RECORD EXCERPTS:
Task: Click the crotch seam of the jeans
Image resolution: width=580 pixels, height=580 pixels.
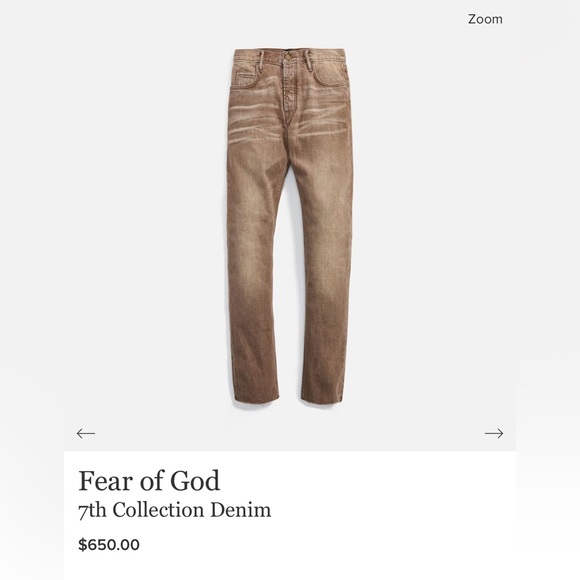Action: coord(290,148)
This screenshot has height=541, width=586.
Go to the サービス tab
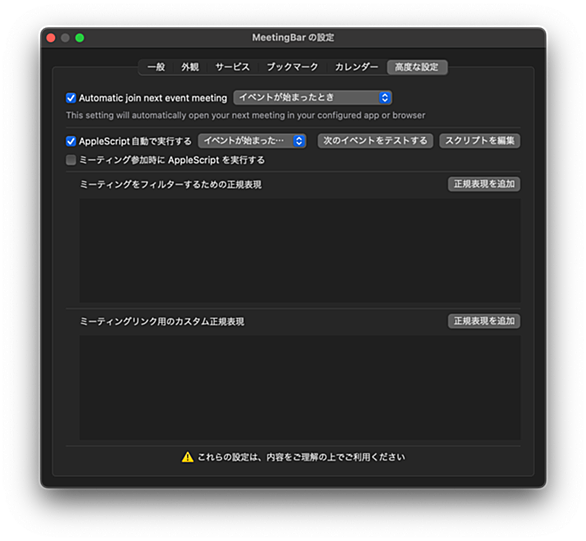pos(232,67)
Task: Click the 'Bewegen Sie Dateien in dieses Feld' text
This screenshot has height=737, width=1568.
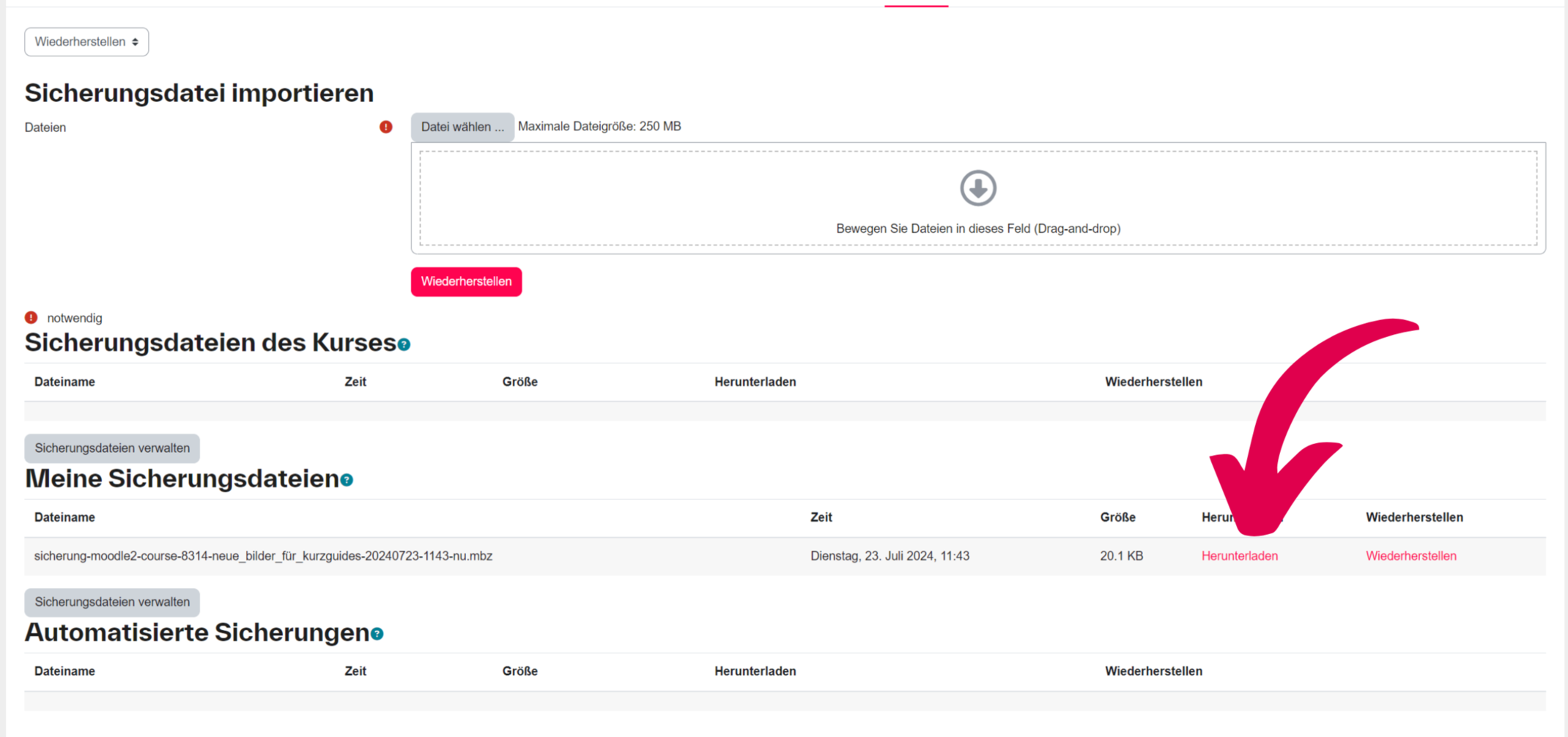Action: (977, 229)
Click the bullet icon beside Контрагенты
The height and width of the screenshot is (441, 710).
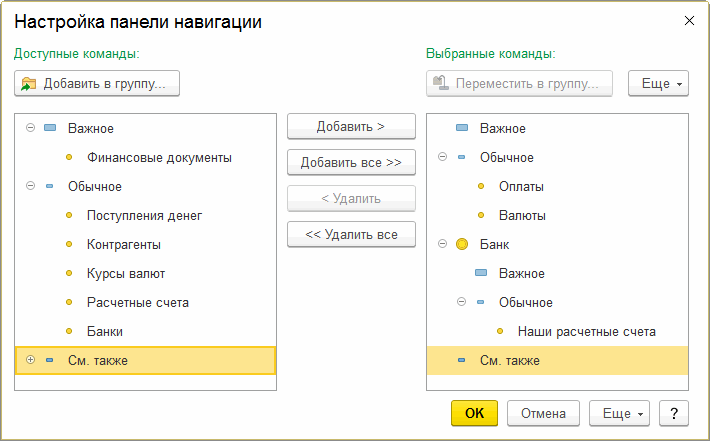coord(68,244)
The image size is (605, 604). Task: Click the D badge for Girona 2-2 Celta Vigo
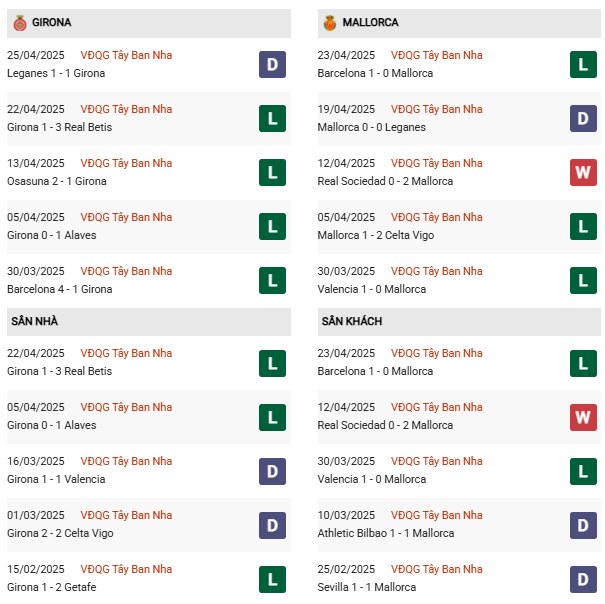[272, 525]
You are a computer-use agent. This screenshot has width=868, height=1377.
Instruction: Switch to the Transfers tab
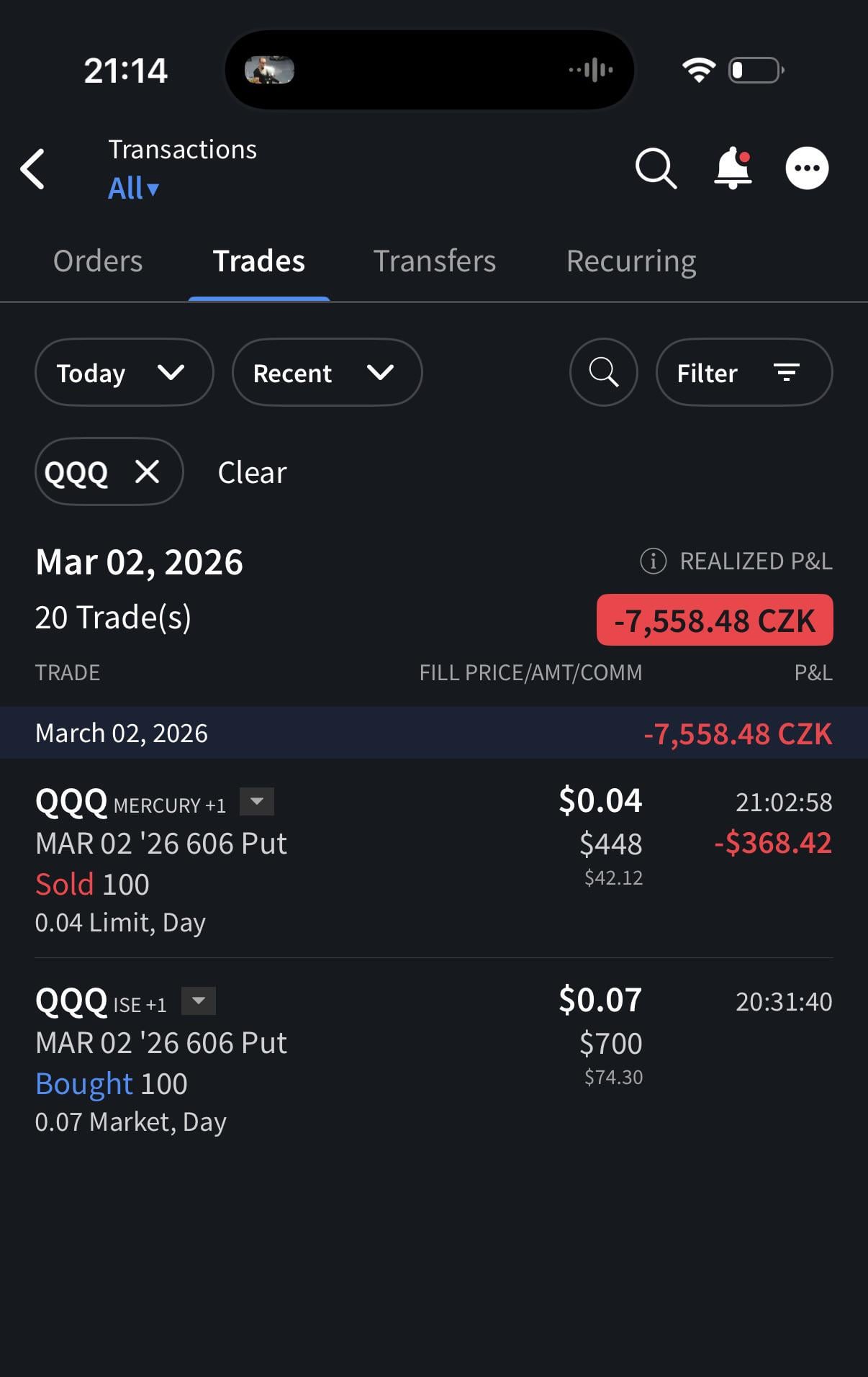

ASSIGNMENT:
From the line that holds "You are a computer-use" to the last line of the data, return those lines exactly and nothing else; both ends count, and pictures stay out.

ANSWER BELOW:
You are a computer-use agent. This screenshot has width=868, height=1377.
Instruction: Switch to the Transfers tab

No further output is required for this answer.